Instructor: Tawnya Eash

Tawnya has a master's degree in early childhood education and teaches all subjects at an elementary school.

What advancements have been made in National Science Education? Check out this lesson to see how Science Education has improved and developed ensuring students can understand the world.

National Science Education Initiatives

Isn't the goal of all educators to give their students a quality education? You want to provide students with the knowledge, information, and experiences they need to compete in an ever-changing technological world.

Improving Science Education in America has been an important initiative. It's crucial that we prepare our students to keep up with other countries and provide our children with a quality education. Science education helps students develop an understanding and appreciation for the world around them.

Adults use science, math, and information technology every day! In the work force, doctors, pharmacists, engineers, and many other professionals apply their knowledge of science. To encourage science literacy, or the use of science principles and processes to relate to issues in the world, educators need to know what and how to teach students.

Giving students science literacy will make them more comfortable in a lab setting like this one

Developing science literacy in students allows all learners to know or do essential skills and concepts under the following beliefs:

  • View science, math, and technology as interdependent
  • Understand key concepts and principles of science
  • Are familiar with the natural world and its diversity and unity
  • Uses scientific knowledge and ways of thinking in personal and social situations.

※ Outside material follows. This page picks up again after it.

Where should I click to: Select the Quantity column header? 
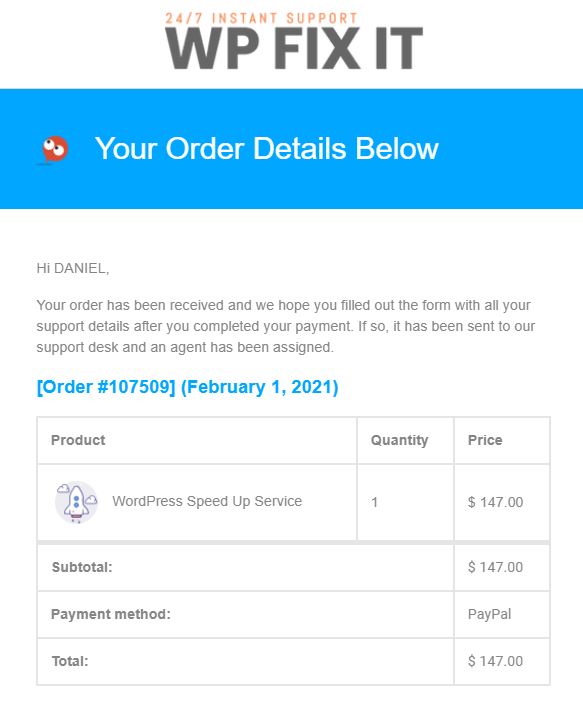point(400,440)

Let's take a closer look at three main initiatives for science education.


The image suggests some of the major ideas and topics that are covered under each of the three national science education initiatives.

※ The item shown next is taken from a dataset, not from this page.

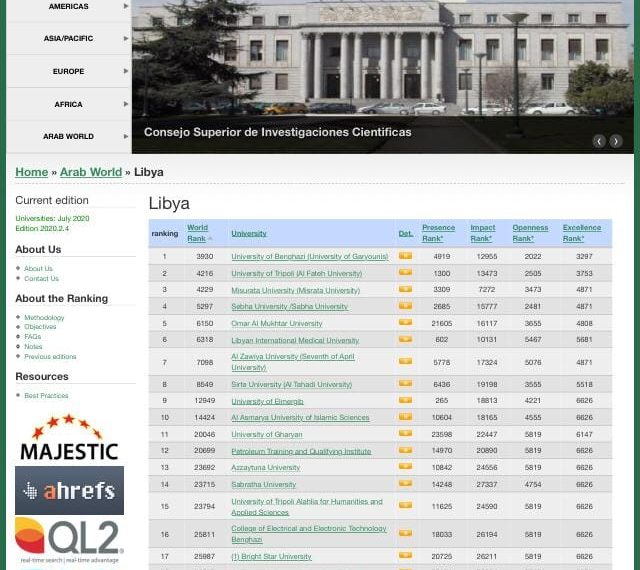Expand the Arab World sidebar menu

Science Education Initiatives

National Science Education Standards

Looking at science literacy worldwide, allows for all students to receive a quality education to prepare them for the future. The National Science Education Standards provide specific skills and concepts for different age groups: K-4, 5-8, and 9-12. Broken into these grade levels, they provide developmentally appropriate content.

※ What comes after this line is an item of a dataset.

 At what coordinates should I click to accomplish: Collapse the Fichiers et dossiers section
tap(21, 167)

The following categories of standards differ in complexity and rigor across grade levels:

  • Unifying concepts and processes in science
  • Science as inquiry
  • Physical science
  • Life science
  • Earth and space science
  • Science and technology
  • Science in personal and social perspectives
  • History and nature of science

Science for All Americans

The standards provided in the book, Science for All Americans, provides suggestions as to what to teach students in preparing them to be successful American citizens. It lists a range of broad categories in science, math, and technology for students by the end of 12th grade.

Take a look at the main categories in Science for All Americans:

  • Nature of Science - belief that world is understandable
  • Nature of Math - patterns and relationships
  • Nature of Technology - draws and contributes to science
  • Physical Setting - Earth, processes, matter, energy transfer, motion, etc.
  • Living Environment - diversity, heredity, cells, interdependence, evolution, and more
  • Human Organism - identity, functions, learning, and health
  • Human Society - cultural effects, behaviors, social change, economic systems, and global interdependence
  • Designed World - agriculture, manufacturing, health technology, etc.
  • Math World - numbers, shapes, symbols, uncertainty, reasoning

Educators will also focus on Historical Perspectives, Common Themes, and Habits of Mind as part of the standards.

Benchmarks for Science Literacy

Benchmarks for Science Literacy was published as a companion to Science for All Americans. This book focuses on the exact same concepts and principles except it breaks the categories down into more specific benchmarks by grade-level: K-2, 3-5, 6-8, and 9-12.

For example, when looking at Common Themes, by the end of fifth grade, students should know concepts such as geometric figures, number sequences, graphs, number lines, and maps. They need to understand how oral and written descriptions can be used to represent things in the real world.

In the Classroom

The standards and benchmarks set forth should ignite a passion for science and develop science literacy in all students. With the appropriate instruction from educated, enthusiastic teachers, students will appreciate and apply their knowledge of math, science, and technology to understand the world.

To ensure the success of all of your students, there are various ways to incorporate these initiatives into your curriculum, instruction, and assessments.


As schools strive to educate children with the best practices, they should base their curriculum off of the ideas in the National Science Education Standards and the Benchmarks for Science Literacy. These resources should be used as a guide for a school to create their own curriculum and resources for a more coherent, consistent approach to science literacy.